Nada de ello afecta a otros componentes de los periódicos enojos del Gobierno con las empresas mediáticas, como el hecho de que cuando no hay oposición se la inventa. O de los enojos viceversa, como el debate y las acusaciones en torno de la forma en que se distribuye la pauta publicitaria oficial. Pero ya es inaguantable, ateniéndose al menos al buen gusto o a un mínimo ejercicio del pudor, que las corporaciones de raíz periodística sigan situándose en un rol de carmelitas impolutas, y que ni siquiera tengan el cinismo de cargarse una autocrítica. ¿Dónde está escrito y por quién con cuál autoridad moral que los funcionarios gubernamentales, del Presidente para abajo, en donde sea, no deben criticar a la prensa? Excepto, desde ya, que se trate de una ofensiva de carácter persecutorio. Varios colegas dicen que “llama la atención” la recurrencia oficial en disparar contra el periodismo.
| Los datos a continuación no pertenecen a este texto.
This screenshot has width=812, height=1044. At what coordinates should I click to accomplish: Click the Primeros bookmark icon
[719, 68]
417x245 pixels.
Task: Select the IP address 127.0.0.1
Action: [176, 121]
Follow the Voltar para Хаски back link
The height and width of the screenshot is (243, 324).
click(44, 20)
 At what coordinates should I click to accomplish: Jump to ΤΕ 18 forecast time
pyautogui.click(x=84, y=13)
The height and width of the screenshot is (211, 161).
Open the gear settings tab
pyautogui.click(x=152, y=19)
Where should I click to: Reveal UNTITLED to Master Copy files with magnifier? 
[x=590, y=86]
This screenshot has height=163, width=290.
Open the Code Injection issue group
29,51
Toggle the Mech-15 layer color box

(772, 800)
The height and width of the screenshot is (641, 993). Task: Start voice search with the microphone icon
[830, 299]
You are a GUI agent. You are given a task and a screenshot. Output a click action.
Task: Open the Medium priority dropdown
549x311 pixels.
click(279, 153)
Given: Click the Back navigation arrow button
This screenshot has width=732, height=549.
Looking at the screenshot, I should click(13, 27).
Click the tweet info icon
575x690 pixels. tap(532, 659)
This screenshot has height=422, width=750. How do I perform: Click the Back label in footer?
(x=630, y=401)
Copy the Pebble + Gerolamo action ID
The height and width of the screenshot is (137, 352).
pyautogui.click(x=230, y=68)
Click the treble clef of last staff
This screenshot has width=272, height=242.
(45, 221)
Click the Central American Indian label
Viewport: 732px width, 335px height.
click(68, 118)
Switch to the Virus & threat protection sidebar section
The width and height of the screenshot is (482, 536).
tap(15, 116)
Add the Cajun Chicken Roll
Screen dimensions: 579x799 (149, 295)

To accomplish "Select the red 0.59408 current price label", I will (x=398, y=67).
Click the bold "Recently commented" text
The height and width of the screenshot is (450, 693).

Es formalmente correcto, porque no es habitual que los gobiernos se quejen en público, con la frecuencia de éste, acerca de la tendenciosidad periodística. Los Kirchner, además, vienen de pagos lejanos en los que se acostumbraron a manejar a los medios con estilo de capataz de estancia. ¿No debería llamar la atención de igual manera que las críticas y acusaciones oficiales sean respondidas con el exclusivo argumento de que hay un ataque contra la prensa “independiente”? El Gobierno deja muchos huecos en su crítica actitud hacia el periodismo, por acción y omisión. Pues en lugar de aprovechar esos agujeros, empresas y comunicadores varios se remiten a abroquelarse tras la única defensa del “nos atacan”. De las patronales, se comprende. De algunos colegas caracterizados, no. Porque podrían guardar recato. Vaya paradoja: fue este mismo gobierno el que, en una de las decisiones más cuestionables y sospechosas de su gestión, renovó las licencias de los grupos que operan las principales cadenas de radio y televisión.